NRL completes testing of cooperative soaring technology for UAV Sailplanes


UAV

The US Naval Research Laboratory (NRL) has completed testing of cooperative autonomous soaring algorithms aimed at keeping unmanned flights airborne for longer.

The tests, which were conducted in partnership with the Air Vehicle Intelligence and Autonomy (AVIA) Lab at Pennsylvania State University (PSU), aim to emphasise the concept of shared soaring data between two unmanned aerial vehicles (UAVs).

The NRL aircraft was fitted with an engineered autonomous locator of thermals (ALOFT) autonomous soaring algorithm, while the PSU aircraft was fitted with the AVIA-developed AutoSOAR autonomous soaring algorithm.

"These tests showed both the NRL and PSU's autonomous soaring algorithms are successful at finding and using thermals by themselves."

AutoSOAR features atmospheric mapping and collision avoidance algorithms to facilitate an in-flight cooperation between the two aircraft on multiple flights.

The flight test took place in the restricted airspace at Phillips Army Airfield, Aberdeen Proving Grounds, Maryland, US. During the two powered flights, telemetry data was shared between the two aircraft at an altitude of more than 1km and for flight durations of more than five hours.

PSU's aircraft flew multiple times for a duration of 2.5 hours, equipped with a capacity of four minutes of motor run time. NRL's aircraft flew for duration of 5.3 hours being propelled by a motor-driven propeller for 27 minutes.

Both aircraft rode thermals to altitudes in excess of 1,400m with several individual climbs in excess of 1,000m using nothing more than the power of the atmosphere.

Solar-soaring programme principle investigator and an aerospace engineer Dan Edwards said: "These tests showed both the NRL and PSU's autonomous soaring algorithms are successful at finding and using thermals by themselves.

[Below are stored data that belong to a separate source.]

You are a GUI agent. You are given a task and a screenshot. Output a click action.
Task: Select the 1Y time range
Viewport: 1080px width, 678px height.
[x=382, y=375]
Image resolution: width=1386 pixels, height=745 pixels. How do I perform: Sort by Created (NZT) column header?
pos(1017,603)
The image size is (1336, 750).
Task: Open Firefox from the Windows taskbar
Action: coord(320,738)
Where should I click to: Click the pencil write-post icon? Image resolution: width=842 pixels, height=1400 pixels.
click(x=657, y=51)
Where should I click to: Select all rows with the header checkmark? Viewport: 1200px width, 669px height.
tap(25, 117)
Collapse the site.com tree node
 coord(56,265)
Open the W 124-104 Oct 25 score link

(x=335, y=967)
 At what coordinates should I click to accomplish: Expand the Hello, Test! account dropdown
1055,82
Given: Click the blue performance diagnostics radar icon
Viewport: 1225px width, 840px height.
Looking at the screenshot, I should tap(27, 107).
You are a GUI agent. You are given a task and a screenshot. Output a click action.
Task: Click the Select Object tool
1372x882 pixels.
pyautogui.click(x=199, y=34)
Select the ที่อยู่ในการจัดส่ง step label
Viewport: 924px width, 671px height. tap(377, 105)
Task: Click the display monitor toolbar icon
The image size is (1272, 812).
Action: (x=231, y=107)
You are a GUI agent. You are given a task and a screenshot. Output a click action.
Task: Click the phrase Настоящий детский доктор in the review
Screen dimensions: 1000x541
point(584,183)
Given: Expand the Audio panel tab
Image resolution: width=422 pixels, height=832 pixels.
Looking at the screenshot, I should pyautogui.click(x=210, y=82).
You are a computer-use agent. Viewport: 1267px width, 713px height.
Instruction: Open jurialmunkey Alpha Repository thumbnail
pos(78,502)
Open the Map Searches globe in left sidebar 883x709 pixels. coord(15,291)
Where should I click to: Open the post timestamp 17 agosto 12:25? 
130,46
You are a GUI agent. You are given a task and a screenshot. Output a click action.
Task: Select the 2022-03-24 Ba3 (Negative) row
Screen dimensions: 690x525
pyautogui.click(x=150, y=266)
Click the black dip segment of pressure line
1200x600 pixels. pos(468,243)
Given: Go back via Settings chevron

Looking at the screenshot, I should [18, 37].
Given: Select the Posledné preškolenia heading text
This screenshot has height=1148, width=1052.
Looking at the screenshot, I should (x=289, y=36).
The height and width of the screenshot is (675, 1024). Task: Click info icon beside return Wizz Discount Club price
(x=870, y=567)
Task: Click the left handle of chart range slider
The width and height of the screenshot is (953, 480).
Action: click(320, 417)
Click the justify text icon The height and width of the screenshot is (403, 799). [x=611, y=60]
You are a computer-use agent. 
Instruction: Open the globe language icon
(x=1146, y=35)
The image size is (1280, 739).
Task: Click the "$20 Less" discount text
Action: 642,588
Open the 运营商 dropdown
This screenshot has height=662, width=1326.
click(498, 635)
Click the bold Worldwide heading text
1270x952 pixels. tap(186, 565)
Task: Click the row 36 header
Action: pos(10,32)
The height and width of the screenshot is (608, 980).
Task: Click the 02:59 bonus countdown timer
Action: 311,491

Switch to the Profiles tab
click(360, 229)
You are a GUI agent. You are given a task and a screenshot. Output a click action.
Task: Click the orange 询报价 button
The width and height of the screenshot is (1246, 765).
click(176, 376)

"More importantly, this testing showed proof of concept on multiple occasions, with both aircraft finding thermals and calling the other aircraft over to use the same area of lift to increase endurance of the swarm."

Further tests will be undertaken to reduce the distance between the airborne flights so that they can actively soar in the same thermal at the same altitude.

The team is also planning the inclusion of solar photovoltaics, which will convert solar radiation to electricity to charge batteries or provide power for longer endurance or payloads. This technology is aimed at facilitating long endurance and over-night flights.

The Solar Photovoltaic and Autonomous Soaring Base Program and the US Marine Corps' Expeditionary Energy Office Cooperative-Soaring Program are expected to empower a round-the-clock information, surveillance, and reconnaissance (ISR) mission without using logistics fuel.


Image: Image of an airborne UAV aircraft. Photo: courtesy of Pennsylvania State University.